An implementation of Hidden Markov Model for the purpose of Part-of-speech tagging.
Write a Hidden Markov Model part-of-speech tagger for Catalan. The training data is provided tokenized and tagged (present in hw5-data-corpus); the test data is provided tokenized, and your tagger will add the tags.
- A file with tagged training data in the word/TAG format, with words separated by spaces and each sentence on a new line.
- A file with untagged development data, with words separated by spaces and each sentence on a new line.
- A file with tagged development data in the word/TAG format, with words separated by spaces and each sentence on a new line, to serve as an answer key.
- A readme/license file (which you won’t need for the exercise)

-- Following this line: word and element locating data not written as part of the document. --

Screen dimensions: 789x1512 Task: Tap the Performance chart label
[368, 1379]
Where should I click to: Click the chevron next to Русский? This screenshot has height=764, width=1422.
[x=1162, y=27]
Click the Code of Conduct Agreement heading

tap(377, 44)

You will write two programs: hmmlearn.py will learn a hidden Markov model from the training data, and hmmdecode.py will use the model to tag new data. The learning program will be invoked in the following way:
python hmmlearn.py /path/to/input
The argument is a single file containing the training data; the program will learn a hidden Markov model, and write the model parameters to a file called hmmmodel.txt. The format of the model is up to you, but it should contain sufficient information for hmmdecode.py to successfully tag new data. The tagging program will be invoked in the following way:
python hmmdecode.py /path/to/input
The argument is a single file containing the test data; the program will read the parameters of a hidden Markov model from the file hmmmodel.txt, tag each word in the test data, and write the results to a text file called hmmoutput.txt in the same format as the training data.